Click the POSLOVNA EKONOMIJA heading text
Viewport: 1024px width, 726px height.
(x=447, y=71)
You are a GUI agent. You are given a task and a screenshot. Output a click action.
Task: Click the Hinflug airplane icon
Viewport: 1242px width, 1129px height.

» EXERCISE INSTRUCTIONS: Echo these rows back line for line, with no changes.

» EXERCISE SOLUTION:
Click the POSLOVNA EKONOMIJA heading text
Viewport: 1024px width, 726px height.
(x=447, y=71)
You are a GUI agent. You are given a task and a screenshot. Output a click action.
Task: Click the Hinflug airplane icon
Viewport: 1242px width, 1129px height.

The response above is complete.